RT:  And we passed the State ERA in nineteen seventy-six?

PL:  Yes. The insurance industry was and still is the major opponent of the Equal Rights Amendment. It’s sad that the people up at the top levels with the groups that are supporting the ERA don’t seem to get it. There’s nobody from our era that I know of who’s on their boards, who is helping them decide – the decision makers. They’re living in a fantasy world, but that’s my own opinion.

RT:  What have you been doing since the end of the second wave? Have you been active in other areas since the second wave? Since the ’80s?

PL:  Yes. I got into the Democratic Party in Newton. I was the ward chairman and from there went on to the executive board. When we rented space for a headquarters for the Clinton-Gore campaign, I was the secretary, which I don’t like doing. (None of us liked that job.) It was a place for me to be on the executive committee and have some power, so I took it. The person who was the chair of the city committee in Newton did not drive. She knew when we took the headquarters that she would have difficulty getting over to the other side of town. It was on the south side and she lived on the north side and she had to take the bus.

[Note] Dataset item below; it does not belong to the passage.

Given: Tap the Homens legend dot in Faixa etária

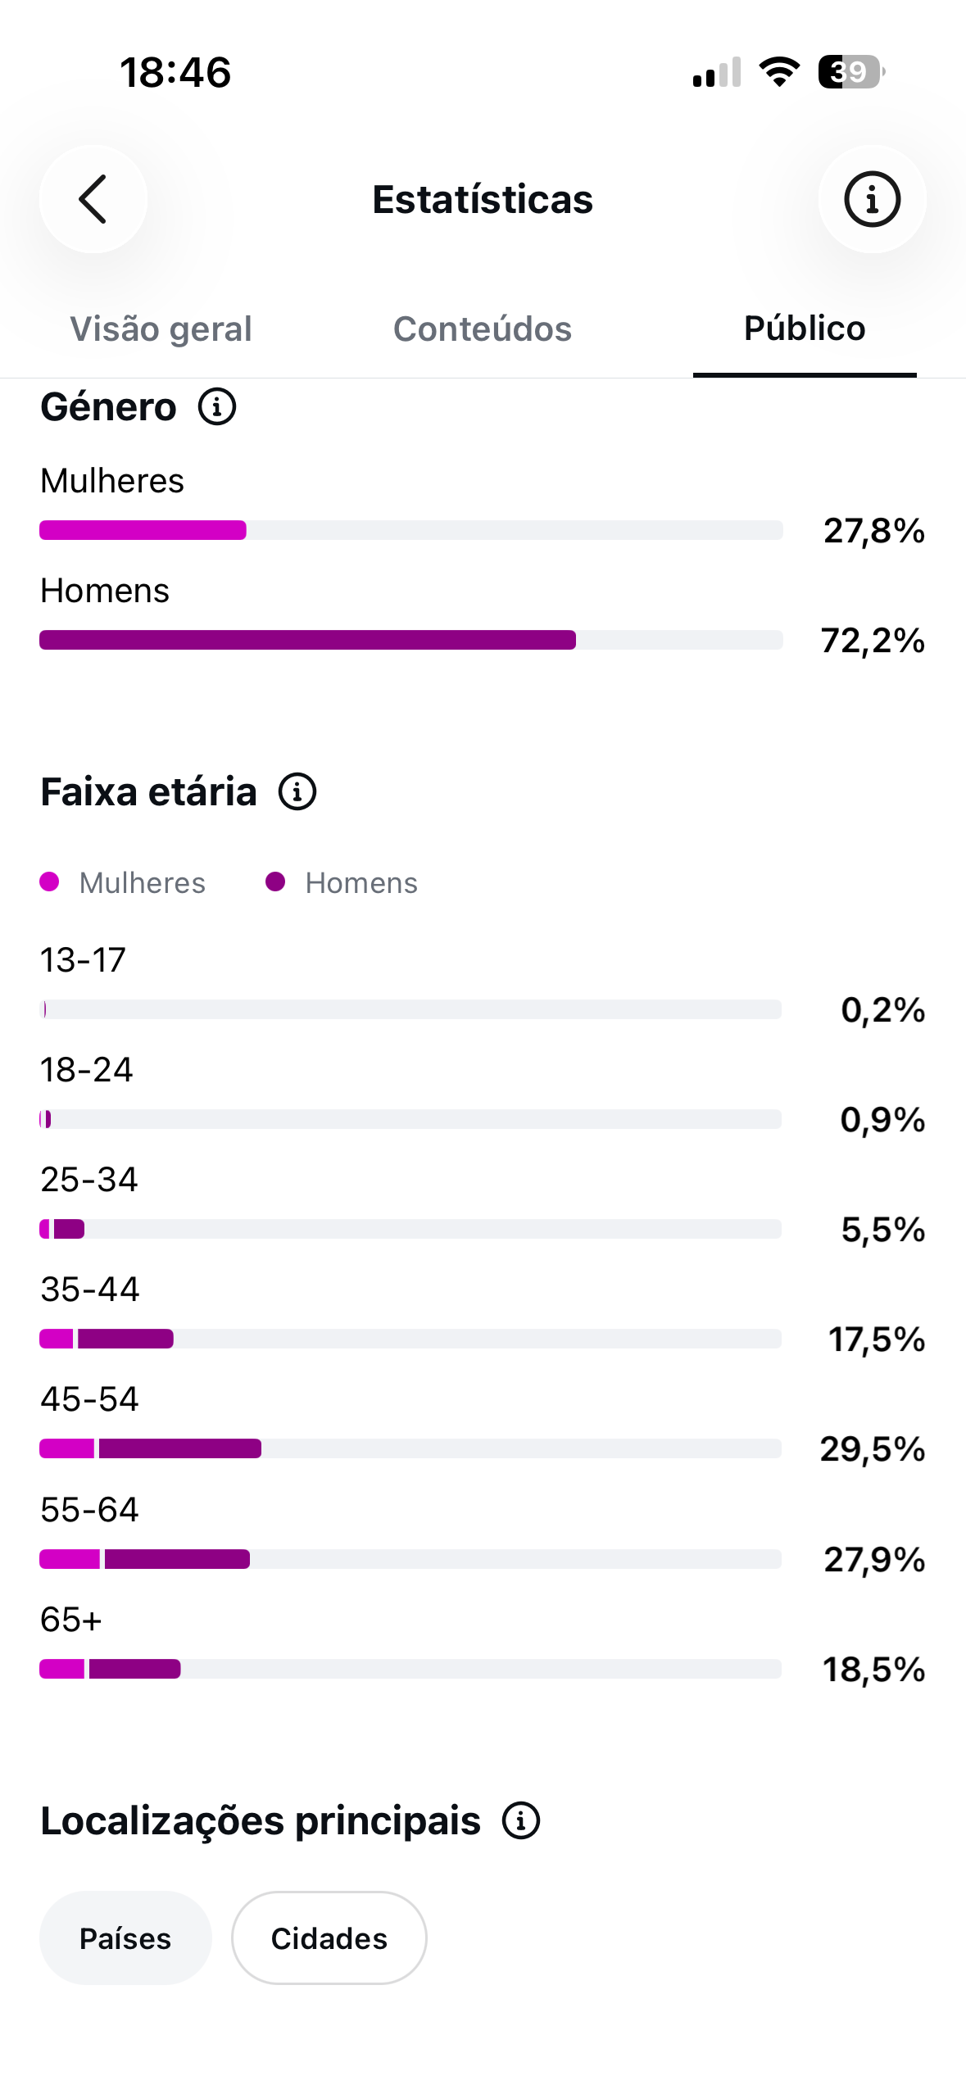Looking at the screenshot, I should 275,882.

That meant she needed somebody else to be over there and on top of things day to day, and since I didn’t have a job at that point and had finished school, I volunteered to do it. I ended up working there every day during the campaign. It was fascinating. I just loved it. I was in charge of half of the building, which was our campaign and the other one was State Senator Lois Pines’ campaign, which was not an easy campaign that year. I got into the middle of some internal strife, but I managed to duck, not take sides. It was not easy.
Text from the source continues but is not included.